El autor de "Caramelos y aspirinas", la carta del fanático que conmovió a todos, volvió a escribirle a su padre fallecido, luego del debut en la B.

Viejo... Viejo, ¿estás por ahí? ¿Cómo anda todo por el cielo de los ateos? ¿Alguna novedad, algo para contarme? ¿Llegó algún refuerzo? Bueno che, es un chiste...

Por acá todo bien, todo bien... Mañana es el cumple de tu nieto Juan Manuel -ese salió bostero- y aprovechamos para festejar el de otra nietita que tenés, Lauri... Los años pasan, los chicos crecen.

Lola bárbara, no para de crecer ¿Podés creer que tiene novio? Luca se llama... No me gusta mucho la idea, pero cierro los ojos y me acuerdo que yo a esa edad moría por una tal Carolina, yo que se. Si, ya se que querés saber de Independiente... No seas ansioso.

El Rojo va bien viejo, ¿cómo va a estar? Re bien. Al fin llegó el día del debut en este torneo nuevo... Lindo campeonato, largo como los de antes, federal, competitivo. Da gusto la verdad.

Así que a la mañana temprano busqué una camiseta de los 80 que conservo como reliquia, para usar de cábala. Me la quise poner ¿Podes creer que no me entró? ¿Cuándo fue que me puse tan panzón? En fin, detalles.

La cuestión es que salí temprano para la cancha. Pasé a buscar a Diego, amigo y compañero. De esos que están en las buenas y en las malas mucho más. Sumamos a su hijo, Nico y otro amigo de su edad, Fede, porque precisamos sangre nueva. El viaje tranquilo... Yo al volante, ellos me iban leyendo en twitter (una red social donde te podes enterar de cosas al instante, algo así como las teletipos que usabas vos pero bueno, de ahora) las formaciones, las últimas novedades... Llegamos a Avellaneda bastante rápido, hay que decirlo.

Ahora, lo que es la memoria emotiva, ¿no? Venía relajado, pero en cuanto cruzamos el Riachuelo, el corazón me dio un vuelco... Los olores, los colores, toda la historia se me vino encima, una vez más.

No sabes qué lindo fue el recorrido hasta la cancha. Rojo por donde te imagines. Eramos miles, decenas de miles. Viejos, jóvenes, chicos, muchísimas mujeres. Todos en esa caminata que parece una procesión, ¿no? Atea, ok, pero algo de religiosa tiene. No seas cerrado.

La llegada al Estadio fue mágica. Entramos con un grupo que llevaba unos mástiles en los que ondeaban banderas que de tan rojas parecían embebidas en sangre. Ahí nomás empezaron los cantos. Hay algunos que no llegaste a escuchar y que son lindos. Me gusta mucho uno que dice algo así como "mi viejo me hizo del rojo, de la cuna hasta el cajón". Eso hiciste conmigo. Te lo agradeceré siempre. Bueno, perdón, pierdo un poco el hilo. Vos querías que te hablara de fútbol.

Subimos a la platea alta (se llama Erico, eso te debe poner contento ¿no?) y nos acomodamos. Faltaba una hora para el partido, la gente estaba llegando. Como no hay hinchas visitantes (dejá, otro día te explico por qué), éramos todos de Independiente. De a poco, la fuimos llenando. Una multitud viejo, en serio. Como en las viejas épocas.

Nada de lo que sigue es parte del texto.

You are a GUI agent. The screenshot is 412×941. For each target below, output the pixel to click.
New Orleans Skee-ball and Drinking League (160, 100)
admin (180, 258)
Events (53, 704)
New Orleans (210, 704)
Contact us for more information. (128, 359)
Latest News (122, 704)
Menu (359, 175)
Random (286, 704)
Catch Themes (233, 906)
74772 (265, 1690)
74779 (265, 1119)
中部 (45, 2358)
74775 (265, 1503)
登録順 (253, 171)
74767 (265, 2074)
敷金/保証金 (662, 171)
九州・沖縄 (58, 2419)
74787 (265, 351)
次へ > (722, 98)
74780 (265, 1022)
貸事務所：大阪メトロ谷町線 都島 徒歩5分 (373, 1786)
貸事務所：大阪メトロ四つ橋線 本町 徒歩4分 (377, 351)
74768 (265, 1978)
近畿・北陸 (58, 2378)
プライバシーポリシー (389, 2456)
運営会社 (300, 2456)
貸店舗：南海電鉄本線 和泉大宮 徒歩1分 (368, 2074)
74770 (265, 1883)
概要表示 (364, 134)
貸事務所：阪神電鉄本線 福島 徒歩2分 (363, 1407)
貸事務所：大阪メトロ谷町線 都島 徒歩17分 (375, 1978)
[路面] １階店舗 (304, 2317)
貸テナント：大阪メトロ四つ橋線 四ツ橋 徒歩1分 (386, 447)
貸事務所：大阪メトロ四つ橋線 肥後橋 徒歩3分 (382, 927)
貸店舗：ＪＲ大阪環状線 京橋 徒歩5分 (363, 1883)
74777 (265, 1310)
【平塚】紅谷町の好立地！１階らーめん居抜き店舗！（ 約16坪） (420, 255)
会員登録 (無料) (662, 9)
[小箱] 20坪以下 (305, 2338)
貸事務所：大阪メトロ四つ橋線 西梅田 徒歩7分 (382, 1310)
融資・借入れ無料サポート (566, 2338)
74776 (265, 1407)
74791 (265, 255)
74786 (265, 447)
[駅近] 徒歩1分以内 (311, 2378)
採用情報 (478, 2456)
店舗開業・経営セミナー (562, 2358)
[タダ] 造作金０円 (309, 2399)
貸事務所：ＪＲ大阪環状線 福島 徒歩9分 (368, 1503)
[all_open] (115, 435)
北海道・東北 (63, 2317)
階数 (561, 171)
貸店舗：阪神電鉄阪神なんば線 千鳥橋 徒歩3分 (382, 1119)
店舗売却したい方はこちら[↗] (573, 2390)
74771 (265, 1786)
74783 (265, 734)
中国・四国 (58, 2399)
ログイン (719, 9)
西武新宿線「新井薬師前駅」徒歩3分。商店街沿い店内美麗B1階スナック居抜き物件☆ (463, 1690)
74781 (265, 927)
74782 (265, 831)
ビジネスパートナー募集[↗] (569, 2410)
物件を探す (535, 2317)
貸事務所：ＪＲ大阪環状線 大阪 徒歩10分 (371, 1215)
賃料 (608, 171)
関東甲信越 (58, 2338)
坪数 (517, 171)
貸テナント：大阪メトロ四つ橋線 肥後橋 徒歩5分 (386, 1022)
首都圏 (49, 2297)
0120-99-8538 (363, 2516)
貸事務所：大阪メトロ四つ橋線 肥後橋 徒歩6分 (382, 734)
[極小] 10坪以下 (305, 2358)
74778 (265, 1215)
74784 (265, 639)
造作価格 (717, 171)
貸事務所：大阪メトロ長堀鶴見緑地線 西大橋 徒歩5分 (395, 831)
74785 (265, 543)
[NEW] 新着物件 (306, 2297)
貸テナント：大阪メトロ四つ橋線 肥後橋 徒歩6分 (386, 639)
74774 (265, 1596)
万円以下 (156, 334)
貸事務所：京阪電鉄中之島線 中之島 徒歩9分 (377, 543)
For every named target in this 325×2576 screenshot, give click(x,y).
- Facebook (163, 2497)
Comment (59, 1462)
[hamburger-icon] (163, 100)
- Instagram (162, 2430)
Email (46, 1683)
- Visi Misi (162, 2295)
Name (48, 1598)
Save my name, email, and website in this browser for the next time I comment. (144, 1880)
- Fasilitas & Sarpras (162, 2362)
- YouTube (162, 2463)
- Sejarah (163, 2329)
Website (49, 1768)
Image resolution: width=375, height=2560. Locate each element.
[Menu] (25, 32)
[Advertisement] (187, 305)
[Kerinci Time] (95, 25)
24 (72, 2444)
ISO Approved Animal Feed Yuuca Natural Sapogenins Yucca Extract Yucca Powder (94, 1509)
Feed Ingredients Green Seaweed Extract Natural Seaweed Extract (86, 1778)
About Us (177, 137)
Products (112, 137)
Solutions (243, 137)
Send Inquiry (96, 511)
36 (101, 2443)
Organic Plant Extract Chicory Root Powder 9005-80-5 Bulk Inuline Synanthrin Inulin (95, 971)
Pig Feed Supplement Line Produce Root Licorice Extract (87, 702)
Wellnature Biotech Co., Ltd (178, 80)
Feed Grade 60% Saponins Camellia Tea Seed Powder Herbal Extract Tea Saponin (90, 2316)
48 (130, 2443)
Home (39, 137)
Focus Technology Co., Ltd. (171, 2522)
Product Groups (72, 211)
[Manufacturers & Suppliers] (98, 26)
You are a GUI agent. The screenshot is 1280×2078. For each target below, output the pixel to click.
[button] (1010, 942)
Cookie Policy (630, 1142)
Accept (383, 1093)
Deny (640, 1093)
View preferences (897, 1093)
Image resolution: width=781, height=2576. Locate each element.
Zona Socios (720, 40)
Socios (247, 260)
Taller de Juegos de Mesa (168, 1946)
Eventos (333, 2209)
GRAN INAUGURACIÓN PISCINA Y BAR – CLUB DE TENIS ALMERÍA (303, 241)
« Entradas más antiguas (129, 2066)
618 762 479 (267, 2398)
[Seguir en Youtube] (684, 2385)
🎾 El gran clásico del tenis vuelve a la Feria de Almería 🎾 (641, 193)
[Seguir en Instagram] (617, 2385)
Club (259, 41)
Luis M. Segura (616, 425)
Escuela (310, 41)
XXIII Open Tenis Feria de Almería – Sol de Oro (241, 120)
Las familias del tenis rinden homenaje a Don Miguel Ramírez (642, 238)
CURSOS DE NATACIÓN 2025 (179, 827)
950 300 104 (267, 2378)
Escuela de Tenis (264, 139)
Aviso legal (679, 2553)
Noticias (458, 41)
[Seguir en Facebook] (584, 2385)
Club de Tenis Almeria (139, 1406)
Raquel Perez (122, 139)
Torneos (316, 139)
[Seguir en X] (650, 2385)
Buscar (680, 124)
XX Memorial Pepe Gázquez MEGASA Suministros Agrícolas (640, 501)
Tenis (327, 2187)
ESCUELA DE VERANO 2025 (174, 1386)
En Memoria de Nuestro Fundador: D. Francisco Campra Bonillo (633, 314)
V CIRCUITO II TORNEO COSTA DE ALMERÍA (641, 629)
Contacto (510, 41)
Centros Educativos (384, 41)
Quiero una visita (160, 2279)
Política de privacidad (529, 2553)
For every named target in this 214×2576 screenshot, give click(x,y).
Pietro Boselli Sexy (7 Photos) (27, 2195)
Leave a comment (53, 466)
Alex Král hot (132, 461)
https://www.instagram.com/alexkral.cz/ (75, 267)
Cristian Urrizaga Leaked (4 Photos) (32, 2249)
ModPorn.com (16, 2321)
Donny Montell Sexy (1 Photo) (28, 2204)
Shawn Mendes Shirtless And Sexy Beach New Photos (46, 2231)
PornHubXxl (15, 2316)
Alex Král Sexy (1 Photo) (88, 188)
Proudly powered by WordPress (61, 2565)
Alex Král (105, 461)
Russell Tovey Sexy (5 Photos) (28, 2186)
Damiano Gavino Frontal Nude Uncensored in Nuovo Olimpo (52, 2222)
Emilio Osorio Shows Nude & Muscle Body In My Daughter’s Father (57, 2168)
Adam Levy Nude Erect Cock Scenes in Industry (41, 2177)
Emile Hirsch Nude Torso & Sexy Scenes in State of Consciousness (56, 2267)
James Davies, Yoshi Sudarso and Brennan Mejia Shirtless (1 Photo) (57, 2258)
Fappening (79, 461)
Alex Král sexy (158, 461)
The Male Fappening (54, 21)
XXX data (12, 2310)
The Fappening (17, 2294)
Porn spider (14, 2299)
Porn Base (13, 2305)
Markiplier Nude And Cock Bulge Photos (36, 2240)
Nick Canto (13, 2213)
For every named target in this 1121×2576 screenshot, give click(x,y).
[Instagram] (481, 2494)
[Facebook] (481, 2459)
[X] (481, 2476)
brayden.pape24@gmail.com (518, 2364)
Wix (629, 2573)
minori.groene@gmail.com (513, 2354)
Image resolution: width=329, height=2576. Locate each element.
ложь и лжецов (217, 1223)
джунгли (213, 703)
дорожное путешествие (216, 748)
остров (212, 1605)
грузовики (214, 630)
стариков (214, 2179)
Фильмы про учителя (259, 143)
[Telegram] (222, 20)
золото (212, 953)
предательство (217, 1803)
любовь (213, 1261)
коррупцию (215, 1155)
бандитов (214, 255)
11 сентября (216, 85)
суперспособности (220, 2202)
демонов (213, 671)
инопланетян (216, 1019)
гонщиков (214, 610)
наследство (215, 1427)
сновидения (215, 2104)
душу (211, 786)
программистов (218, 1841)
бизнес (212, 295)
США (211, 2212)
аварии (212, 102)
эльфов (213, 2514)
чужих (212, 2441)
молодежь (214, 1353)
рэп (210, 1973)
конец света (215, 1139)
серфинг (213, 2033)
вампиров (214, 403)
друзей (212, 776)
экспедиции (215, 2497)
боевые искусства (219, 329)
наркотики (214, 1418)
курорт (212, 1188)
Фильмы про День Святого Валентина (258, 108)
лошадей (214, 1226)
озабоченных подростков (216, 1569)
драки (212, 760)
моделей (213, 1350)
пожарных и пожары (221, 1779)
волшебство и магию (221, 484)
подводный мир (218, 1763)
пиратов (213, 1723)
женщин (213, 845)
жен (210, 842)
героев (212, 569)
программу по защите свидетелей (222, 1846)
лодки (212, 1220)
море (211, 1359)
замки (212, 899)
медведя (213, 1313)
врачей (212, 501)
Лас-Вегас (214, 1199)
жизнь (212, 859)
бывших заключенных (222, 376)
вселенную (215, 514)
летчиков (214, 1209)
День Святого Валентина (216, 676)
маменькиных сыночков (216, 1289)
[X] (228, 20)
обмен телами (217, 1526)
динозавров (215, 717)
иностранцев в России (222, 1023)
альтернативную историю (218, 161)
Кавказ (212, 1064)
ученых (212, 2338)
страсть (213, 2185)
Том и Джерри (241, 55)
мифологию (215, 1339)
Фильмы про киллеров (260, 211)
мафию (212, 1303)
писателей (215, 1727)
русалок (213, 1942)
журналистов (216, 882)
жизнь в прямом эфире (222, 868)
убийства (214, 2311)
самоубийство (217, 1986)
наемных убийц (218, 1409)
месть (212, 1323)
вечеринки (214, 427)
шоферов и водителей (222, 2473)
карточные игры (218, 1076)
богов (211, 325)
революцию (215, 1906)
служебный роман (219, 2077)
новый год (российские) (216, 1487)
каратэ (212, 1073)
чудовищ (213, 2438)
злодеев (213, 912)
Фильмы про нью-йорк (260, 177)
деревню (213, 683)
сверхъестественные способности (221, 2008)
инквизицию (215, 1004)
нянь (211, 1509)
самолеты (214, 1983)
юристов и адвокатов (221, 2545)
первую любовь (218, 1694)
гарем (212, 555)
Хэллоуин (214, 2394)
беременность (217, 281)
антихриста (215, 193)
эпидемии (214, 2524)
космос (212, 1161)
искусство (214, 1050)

El primer impacto, el primer rugido, fue cuando salió el arquero a calentar. Apareció desde el túnel con el suplente y con quien los prepara. A ese lo conoces. Si me lo habrás nombrado... Pepé Santoro. Un grande.

Fijate las ganas que habría de alentar que aparecieron ellos, medio tímidos y la hinchada estalló en aplausos, cantos, gritos. Y todavía faltaba un montón.

Cerca mío tenía al típico padre con su hijito. No tengo que decirte que los miré de un modo muy, muy especial. No se si dieron cuenta, pero por un rato no les pude sacar la vista de encima. El hombre le señalaba al nene las tribunas, la hinchada: me pareció ver el mismo ritual que vos hacías conmigo. Te recordé con emoción.

La marca de ropa que usa el plantel tuvo una idea original. Dejó en cada butaca una máscara de diablo. La idea era que todos nos la pusiéramos para recibir al equipo. Te confieso que cuando la agarré me sentí un poco pavote, pero viste como eso de la masa... Sin saber bien porqué, me la calcé y me dispuse a mirar la salida por los agujeros de cartón.

De repente, el éxtasis. Por la manga asomaron los 11, vistiendo una camiseta muy cargada de simbolismo para vos. Es "retro". De tu época, digamos. Pero no "más o menos" de tu época. Es del 27, del exacto año en el que naciste. Pavada de casualidad, no? Es roja y blanca a bastones, como la de Estudiantes, o la de Los Andes. Linda pilcha, no lo voy a negar.

Te contaba de la gente, no sabes viejo lo que era eso... Qué recibimiento, como en las tardes de grandes finales. Papelitos, humo de colores, fiesta por todos lados. Grité hasta la afonía. Salté como cuando íbamos juntos.

Cuando el equipo formó para el saludo, miré un poquito para arriba y otro poquito para abajo. Para arriba por si el cielo de los ateos está ahí y para abajo porque era donde íbamos juntos. Me encomendé, digamos, a los dos lugares donde puedo imaginarte.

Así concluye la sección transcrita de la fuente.